* [TASK STATEMENT]
Your answer should be the lines below from the one with "This screenshot has height=868, width=1389." to the one with "Task: Click the Market Dynamics chart title", both included, given again exactly and with nothing added.

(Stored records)
BEGIN

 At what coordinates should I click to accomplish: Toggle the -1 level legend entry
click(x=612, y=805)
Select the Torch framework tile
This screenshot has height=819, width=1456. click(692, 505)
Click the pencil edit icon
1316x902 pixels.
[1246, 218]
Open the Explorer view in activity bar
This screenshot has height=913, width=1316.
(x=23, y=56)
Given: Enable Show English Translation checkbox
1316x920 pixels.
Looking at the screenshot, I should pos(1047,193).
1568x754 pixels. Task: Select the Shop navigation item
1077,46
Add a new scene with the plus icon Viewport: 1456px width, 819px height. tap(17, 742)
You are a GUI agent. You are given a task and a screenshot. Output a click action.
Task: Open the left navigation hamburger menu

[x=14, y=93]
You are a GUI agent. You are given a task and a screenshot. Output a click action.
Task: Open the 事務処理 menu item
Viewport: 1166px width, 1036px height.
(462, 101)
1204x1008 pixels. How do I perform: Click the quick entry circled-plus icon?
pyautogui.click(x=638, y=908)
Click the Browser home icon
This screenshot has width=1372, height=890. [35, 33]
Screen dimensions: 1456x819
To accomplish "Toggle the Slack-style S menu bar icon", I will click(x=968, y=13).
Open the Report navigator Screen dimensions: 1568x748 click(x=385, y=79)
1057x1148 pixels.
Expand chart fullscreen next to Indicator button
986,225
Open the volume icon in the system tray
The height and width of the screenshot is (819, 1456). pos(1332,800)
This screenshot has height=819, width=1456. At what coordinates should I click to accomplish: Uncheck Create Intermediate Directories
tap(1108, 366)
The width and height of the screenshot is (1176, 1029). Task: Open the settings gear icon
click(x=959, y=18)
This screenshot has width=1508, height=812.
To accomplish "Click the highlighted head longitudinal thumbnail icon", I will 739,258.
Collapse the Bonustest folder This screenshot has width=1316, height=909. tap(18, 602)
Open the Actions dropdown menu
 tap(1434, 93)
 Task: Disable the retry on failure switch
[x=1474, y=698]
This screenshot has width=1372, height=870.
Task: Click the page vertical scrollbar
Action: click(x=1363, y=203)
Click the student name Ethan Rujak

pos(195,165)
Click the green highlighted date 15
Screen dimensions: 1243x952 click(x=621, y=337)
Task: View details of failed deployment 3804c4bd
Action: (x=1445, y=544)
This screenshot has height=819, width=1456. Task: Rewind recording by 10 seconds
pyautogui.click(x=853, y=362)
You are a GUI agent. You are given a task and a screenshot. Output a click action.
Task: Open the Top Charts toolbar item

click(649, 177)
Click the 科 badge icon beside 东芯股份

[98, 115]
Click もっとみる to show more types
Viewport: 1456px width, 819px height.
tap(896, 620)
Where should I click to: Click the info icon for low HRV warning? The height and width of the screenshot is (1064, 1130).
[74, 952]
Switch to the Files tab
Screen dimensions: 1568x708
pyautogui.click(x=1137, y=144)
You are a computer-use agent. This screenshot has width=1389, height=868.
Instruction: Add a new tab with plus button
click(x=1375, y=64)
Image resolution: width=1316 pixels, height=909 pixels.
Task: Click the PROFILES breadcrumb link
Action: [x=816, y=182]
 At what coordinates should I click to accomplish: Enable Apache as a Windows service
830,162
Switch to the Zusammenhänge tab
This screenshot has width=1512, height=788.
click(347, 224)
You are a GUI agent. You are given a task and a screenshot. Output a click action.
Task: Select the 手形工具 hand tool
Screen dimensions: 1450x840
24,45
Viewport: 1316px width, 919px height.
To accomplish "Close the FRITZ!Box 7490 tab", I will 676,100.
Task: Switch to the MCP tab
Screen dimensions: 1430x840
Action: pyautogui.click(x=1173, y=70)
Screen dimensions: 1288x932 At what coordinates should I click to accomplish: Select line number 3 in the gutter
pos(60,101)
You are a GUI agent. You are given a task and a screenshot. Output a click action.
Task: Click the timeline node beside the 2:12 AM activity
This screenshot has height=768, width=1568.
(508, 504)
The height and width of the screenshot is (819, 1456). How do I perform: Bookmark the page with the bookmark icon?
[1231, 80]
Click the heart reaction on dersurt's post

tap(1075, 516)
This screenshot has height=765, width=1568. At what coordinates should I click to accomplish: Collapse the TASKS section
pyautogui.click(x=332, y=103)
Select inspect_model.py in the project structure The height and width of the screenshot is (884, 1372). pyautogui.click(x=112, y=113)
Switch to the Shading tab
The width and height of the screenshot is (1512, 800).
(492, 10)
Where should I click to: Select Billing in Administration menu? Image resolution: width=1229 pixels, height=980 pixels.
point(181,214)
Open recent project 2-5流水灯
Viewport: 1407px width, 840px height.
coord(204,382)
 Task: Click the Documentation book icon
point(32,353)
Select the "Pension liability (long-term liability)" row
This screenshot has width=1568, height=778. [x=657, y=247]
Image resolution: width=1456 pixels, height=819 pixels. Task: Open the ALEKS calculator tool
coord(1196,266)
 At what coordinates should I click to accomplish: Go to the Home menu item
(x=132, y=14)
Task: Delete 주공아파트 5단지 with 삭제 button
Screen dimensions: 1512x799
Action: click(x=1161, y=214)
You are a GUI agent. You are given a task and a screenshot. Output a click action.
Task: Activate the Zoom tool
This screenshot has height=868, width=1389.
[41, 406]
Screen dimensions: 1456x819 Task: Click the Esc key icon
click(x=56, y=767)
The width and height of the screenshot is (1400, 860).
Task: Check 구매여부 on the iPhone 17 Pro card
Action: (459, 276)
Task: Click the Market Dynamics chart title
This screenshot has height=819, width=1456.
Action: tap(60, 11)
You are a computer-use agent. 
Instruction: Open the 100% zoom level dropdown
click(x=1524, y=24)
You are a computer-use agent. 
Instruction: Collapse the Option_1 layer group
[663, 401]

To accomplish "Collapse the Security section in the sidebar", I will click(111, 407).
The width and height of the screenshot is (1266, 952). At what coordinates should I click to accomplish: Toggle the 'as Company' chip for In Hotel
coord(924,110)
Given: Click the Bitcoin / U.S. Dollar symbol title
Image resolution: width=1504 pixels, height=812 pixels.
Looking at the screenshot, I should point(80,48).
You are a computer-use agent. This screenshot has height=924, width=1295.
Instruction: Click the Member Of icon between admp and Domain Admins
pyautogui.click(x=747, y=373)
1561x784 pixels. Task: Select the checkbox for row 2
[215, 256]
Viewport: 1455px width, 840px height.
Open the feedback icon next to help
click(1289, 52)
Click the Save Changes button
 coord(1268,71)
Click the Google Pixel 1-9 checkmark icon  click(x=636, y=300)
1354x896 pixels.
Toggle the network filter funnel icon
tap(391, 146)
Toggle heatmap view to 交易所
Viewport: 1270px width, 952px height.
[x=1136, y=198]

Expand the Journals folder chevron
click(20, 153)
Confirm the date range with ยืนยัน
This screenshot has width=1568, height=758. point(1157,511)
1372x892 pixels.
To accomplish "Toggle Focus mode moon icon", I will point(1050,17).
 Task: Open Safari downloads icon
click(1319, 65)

END

* [ANSWER TO THE EXERCISE]
This screenshot has height=868, width=1389.
[41, 406]
Screen dimensions: 1456x819 Task: Click the Esc key icon
click(x=56, y=767)
The width and height of the screenshot is (1400, 860).
Task: Check 구매여부 on the iPhone 17 Pro card
Action: (459, 276)
Task: Click the Market Dynamics chart title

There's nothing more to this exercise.